7. Egalité entre les partenaires ?
Chaque partenaire se caractérise par ses points forts et ses points faibles et c’est d’ailleurs ce qui a conduit au partenariat, chacun compensant les points faibles de l’autre. Il est donc normal qu’à certains moments, un des partenaires prenne le « lead » sur l’autre. Au fil du temps, on doit aboutir cependant à un bon équilibre et à une répartition des rôles et, au final, le résultat obtenu grâce au partenariat doit être plus important que la somme de celui de chaque partenaire individuellement. Le partenariat stratégique n’est donc ni équilibré ni égalitaire.
8. Quels sont donc les bénéfices ?
Il est erroné de penser que l’aspect financier est le seul critère d’évaluation à prendre en compte dans un partenariat stratégique. Les partenaires en tirent généralement de multiples autres bénéfices que ce soit en termes d’amélioration d’image et de notoriété, d’implantation géographique, d’acquisition de savoir-faire…
9. Quelles activités mettre dans le partenariat ?
Avant de s’engager dans un quelconque partenariat, chaque partenaire doit se livrer à un examen approfondi de ses activités afin de déterminer celles qu’il souhaite conserver par devers lui (il s’agit des compétences clés de son entreprise qui sont à l’origine de son succès) et celles qu’il accepte de verser au pot commun pour construire un projet partenarial avec sa propre vision stratégique. A défaut d’avoir pris le temps de réaliser cet examen, il risque fort de mettre en péril l’existence de son entreprise.
10. Les moments essentiels du contrat de partenariat
Le temps de la négociation est certes important en lui-même car il va conduire à la signature d’un contrat de partenariat. Cependant, il convient également de bien prendre en compte la préparation de la « phase amont » pour étudier dans le détail les conditions qui feront que la négociation sera acceptable ou pas et le suivi de la « phase aval » pour repérer l’ensemble des tâches à réaliser, respecter le calendrier de leur mise en œuvre, mesurer les résultats obtenus et identifier tous les risques susceptibles d’entraver le bon fonctionnement du partenariat stratégique. En conclusion, la maîtrise d’un partenariat stratégique ne se traite pas qu’au moment de la négociation.

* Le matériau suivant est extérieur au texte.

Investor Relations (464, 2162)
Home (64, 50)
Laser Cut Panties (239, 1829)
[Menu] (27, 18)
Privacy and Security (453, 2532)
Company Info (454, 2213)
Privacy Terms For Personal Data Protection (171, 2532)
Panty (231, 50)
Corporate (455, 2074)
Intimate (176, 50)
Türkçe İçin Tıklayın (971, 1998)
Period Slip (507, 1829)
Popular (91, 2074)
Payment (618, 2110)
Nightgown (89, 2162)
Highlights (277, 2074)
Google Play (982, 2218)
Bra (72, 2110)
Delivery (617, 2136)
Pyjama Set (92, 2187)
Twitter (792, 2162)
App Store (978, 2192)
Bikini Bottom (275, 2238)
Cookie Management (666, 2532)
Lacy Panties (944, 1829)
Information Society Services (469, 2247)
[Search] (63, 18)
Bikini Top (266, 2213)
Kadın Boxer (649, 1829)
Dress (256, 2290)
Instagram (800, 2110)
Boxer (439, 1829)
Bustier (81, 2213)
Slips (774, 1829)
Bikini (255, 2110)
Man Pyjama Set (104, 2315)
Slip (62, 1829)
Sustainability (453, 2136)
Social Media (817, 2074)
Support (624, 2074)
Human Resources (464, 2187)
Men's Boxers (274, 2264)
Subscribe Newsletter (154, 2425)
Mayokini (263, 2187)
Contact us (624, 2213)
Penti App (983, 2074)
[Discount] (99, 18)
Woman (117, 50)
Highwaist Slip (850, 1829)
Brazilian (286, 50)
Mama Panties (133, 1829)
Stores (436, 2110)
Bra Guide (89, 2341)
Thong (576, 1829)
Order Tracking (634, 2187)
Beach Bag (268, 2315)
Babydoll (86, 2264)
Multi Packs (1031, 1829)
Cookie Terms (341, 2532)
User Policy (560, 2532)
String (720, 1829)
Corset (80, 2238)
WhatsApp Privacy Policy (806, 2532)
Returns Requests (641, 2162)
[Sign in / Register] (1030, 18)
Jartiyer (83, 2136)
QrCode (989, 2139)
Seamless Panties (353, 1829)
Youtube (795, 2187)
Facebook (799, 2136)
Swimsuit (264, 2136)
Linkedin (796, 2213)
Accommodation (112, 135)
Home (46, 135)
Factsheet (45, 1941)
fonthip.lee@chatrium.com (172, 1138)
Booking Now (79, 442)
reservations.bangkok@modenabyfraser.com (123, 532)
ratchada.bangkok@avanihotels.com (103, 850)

Pour toutes ces raisons, la mise en œuvre réussie d’un partenariat stratégique représente un gros investissement en temps et une prise de risque mesurée pour les dirigeants d’entreprise ; elle nécessite aussi un certain état d’esprit pour pouvoir appréhender l’ensemble des aspects qu’il recouvre. Après la signature du contrat, le partenariat conduit ensuite au quotidien à une gestion d’activité collaborative et solidaire plutôt que solitaire dont la richesse en expériences de toutes sortes est telle qu’elle vaut vraiment la peine d’être tentée.